Under the new law, companies will need the explicit consent of users before using their data and they will have to be more specific about how they use it. Companies that break the law could face fines of up to 4% of their annual global turnover.
In the US, the marathon 10 hours of questioning of Zuckerberg was one of the biggest spectacles in Congress in recent memory, followed blow by blow on social media under the hashtags #ZuckerBowl and #ZuckUnderOath.

The 33-year-old chief executive conceded that some regulation of social media companies was inevitable, while offering a laundry list of reform pledges at Facebook and vowing to improve privacy and security.

But he stiffly defended Facebook’s business model -- specifically the way it uses data and postings from the 2.2 billion users of its free platform – calling it necessary to attract ad revenue the company depends on.

In the wake of the massive leak of user information to Cambridge Analytica, Zuckerberg reiterated that the company had shut down the pipeline that allowed data – including his own -- to slip without consent into the hands of third parties.
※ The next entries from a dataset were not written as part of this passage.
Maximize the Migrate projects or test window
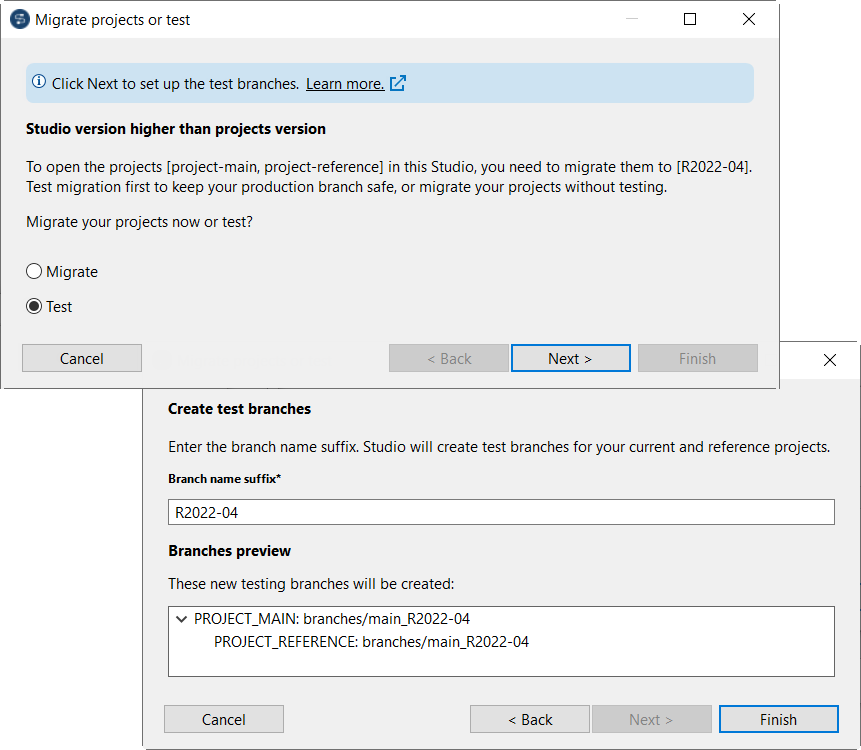Viewport: 861px width, 750px height. [690, 20]
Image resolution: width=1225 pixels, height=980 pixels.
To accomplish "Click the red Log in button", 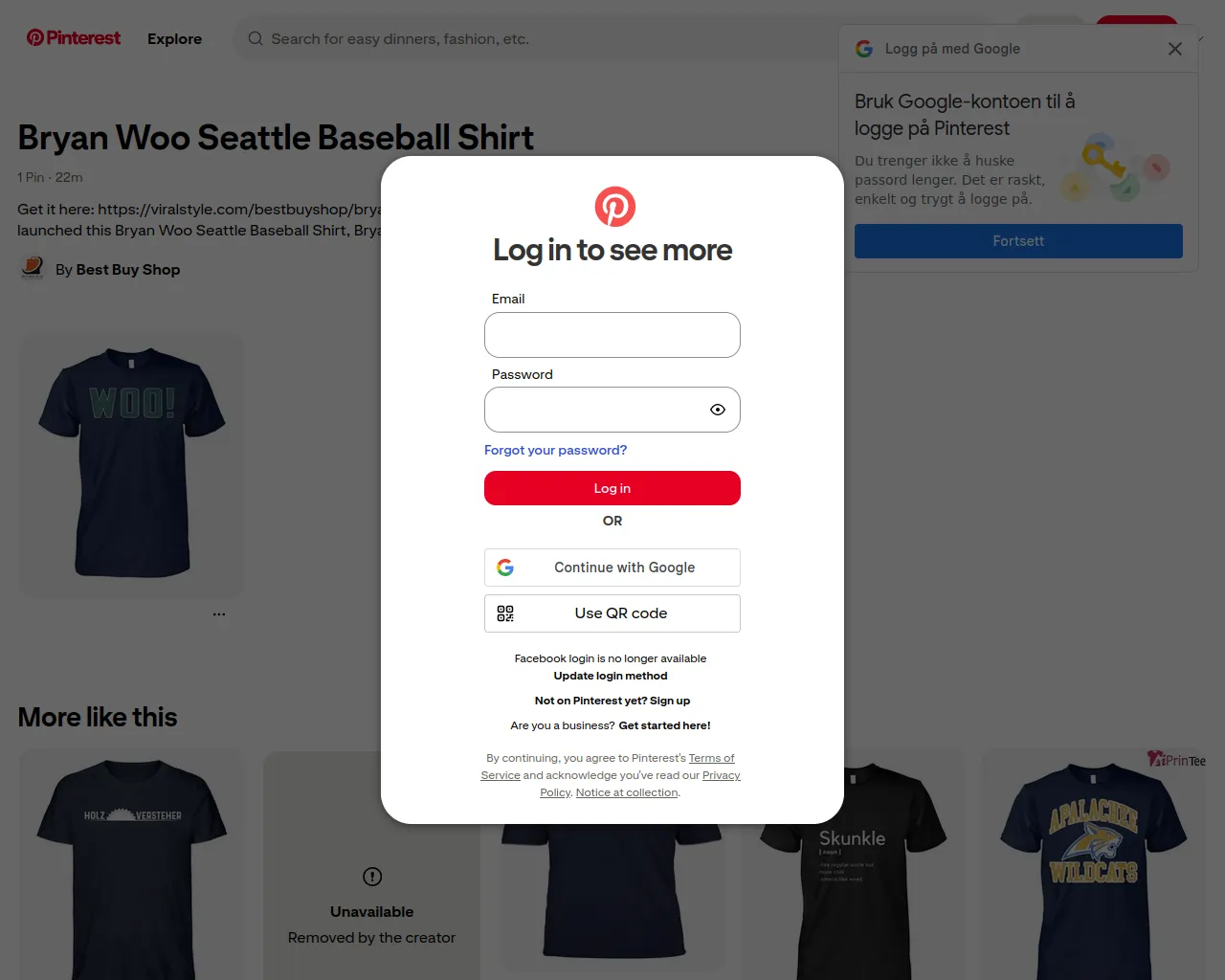I will 612,488.
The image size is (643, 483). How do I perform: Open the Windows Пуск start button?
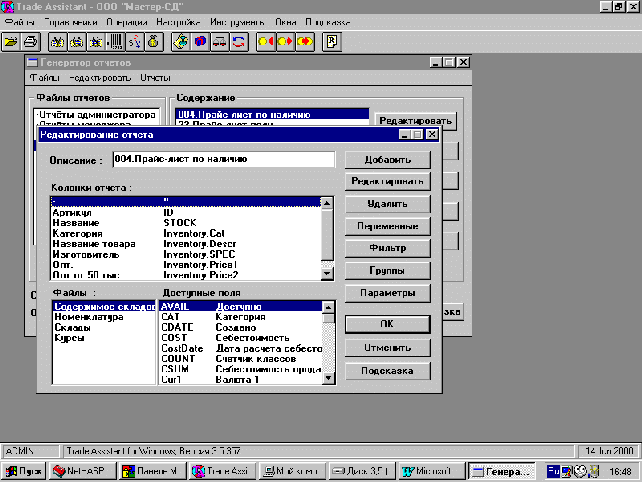pos(24,469)
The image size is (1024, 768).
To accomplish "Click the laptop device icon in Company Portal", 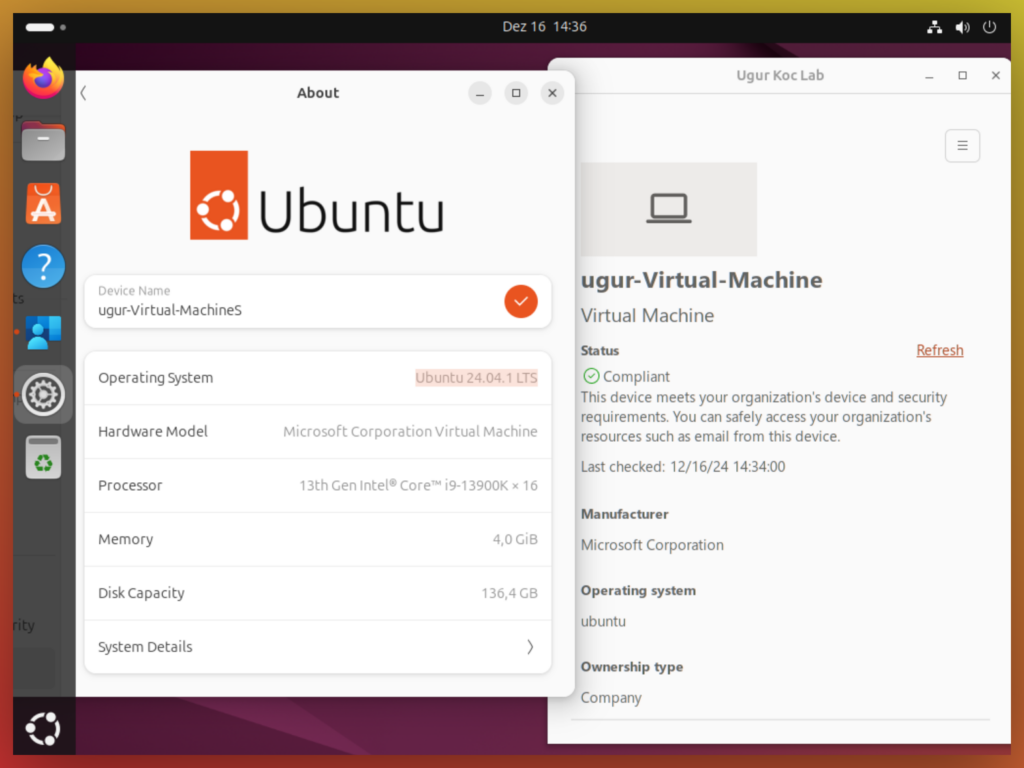I will point(668,208).

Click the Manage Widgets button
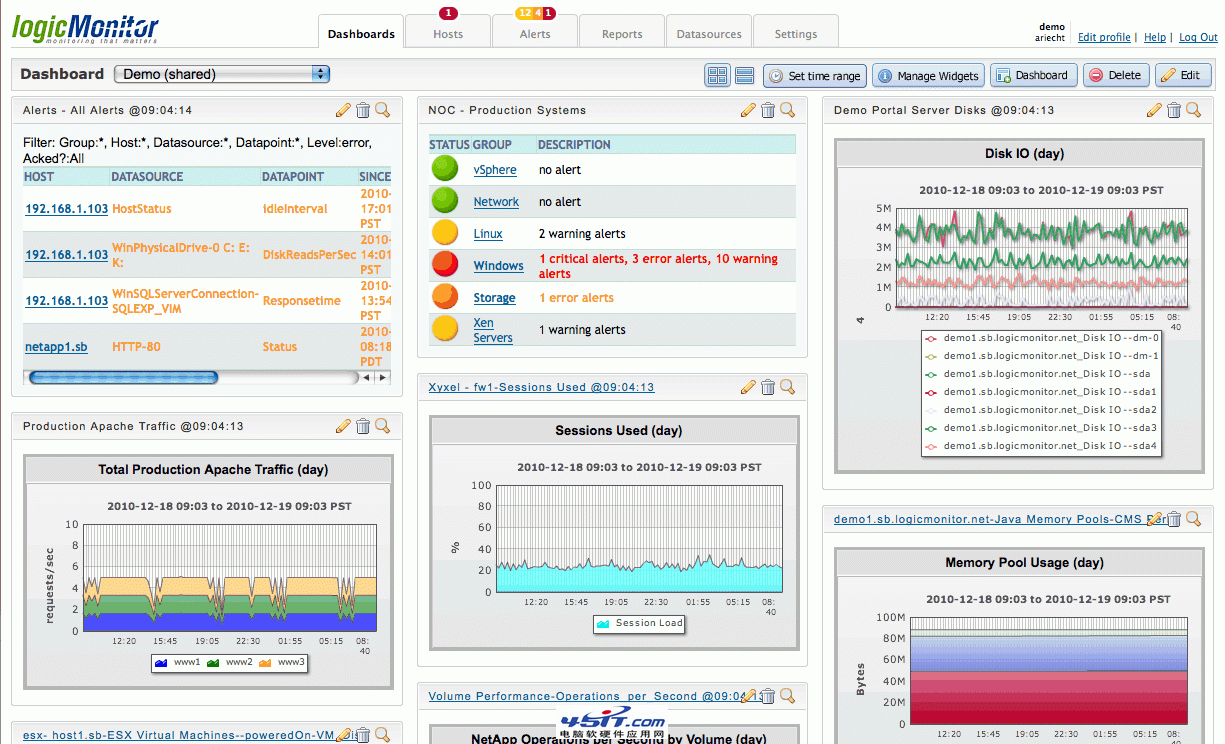point(927,76)
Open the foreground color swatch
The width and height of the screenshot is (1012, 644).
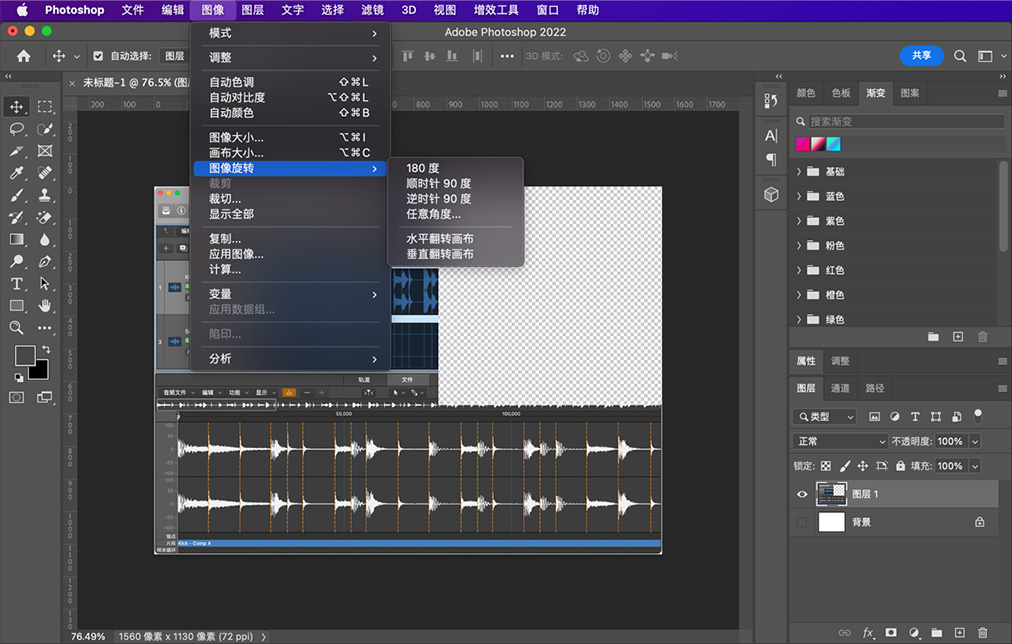tap(26, 354)
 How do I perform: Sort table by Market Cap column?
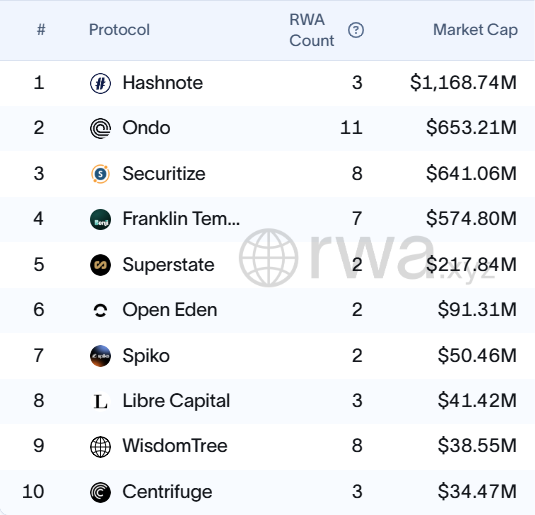475,30
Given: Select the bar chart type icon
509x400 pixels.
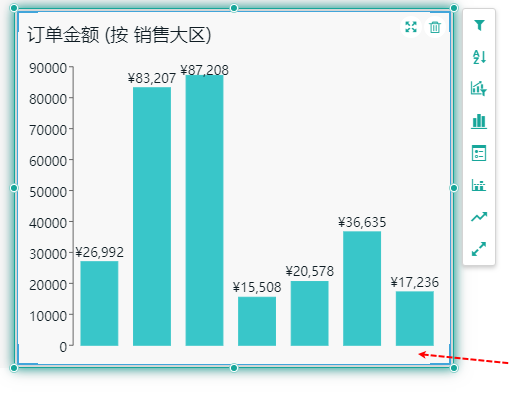Looking at the screenshot, I should (479, 121).
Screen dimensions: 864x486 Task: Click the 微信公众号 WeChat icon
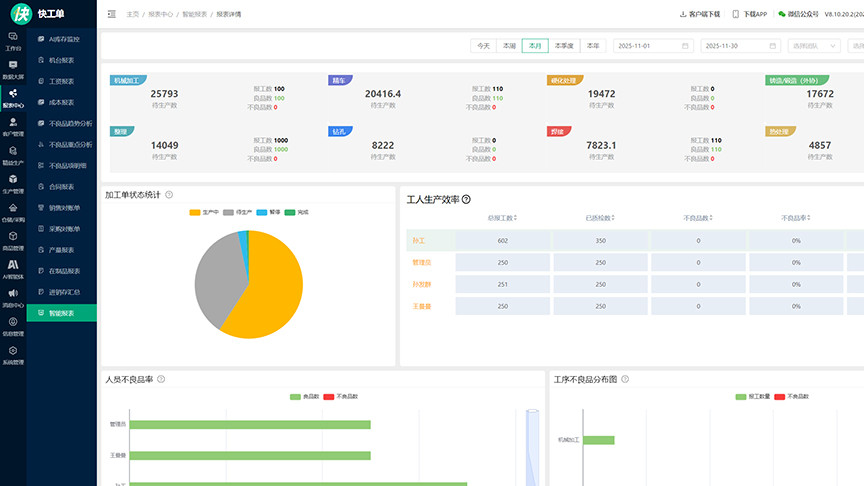pos(781,14)
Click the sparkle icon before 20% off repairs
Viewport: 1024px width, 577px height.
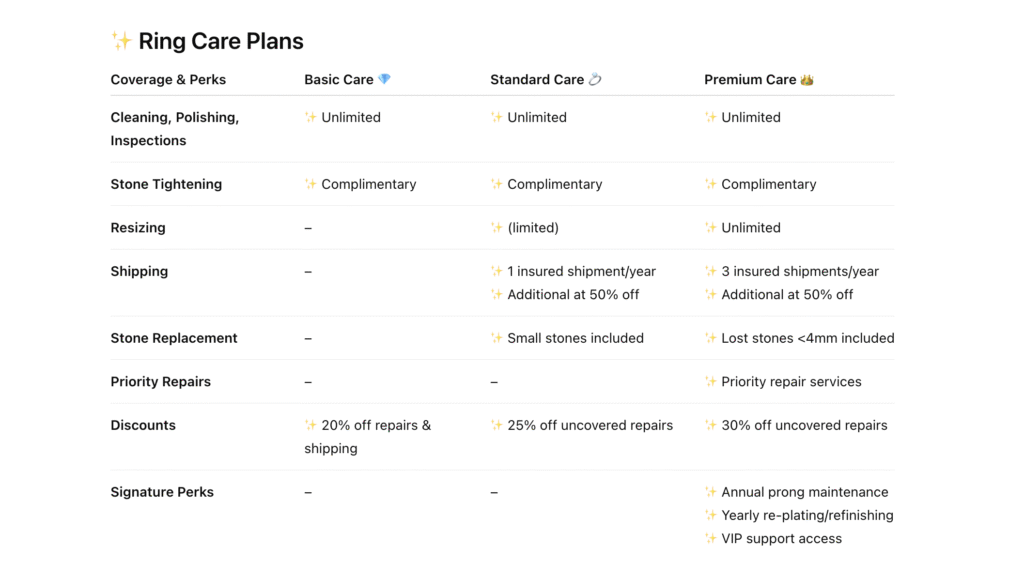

A day earlier Zuckerberg took personal responsibility for the data breach. Yet in his testimony to the House Energy and Commerce Committee, he was also steadfast in arguing that Facebook’s users themselves are choosing to make their data available, and that the company’s “opt-in” provisions offered them sufficient control.

“Every time that a person chooses to share something on Facebook, they’re proactively going to the service and choosing that they want to share a photo, write a message to someone.”

Zuckerberg faced tougher questions from House lawmakers over Facebook’s stance than during Tuesday’s five-hour session in the Senate.

“It strikes me that there’s a real trust gap here. Why should we trust you?” Democratic Representative Mike Doyle asked.

“The only way we’re going to close this trust gap is through legislation that creates and empowers a sufficiently resourced expert oversight agency, with rulemaking authority to protect the digital privacy and ensure that companies protect our users’ data.”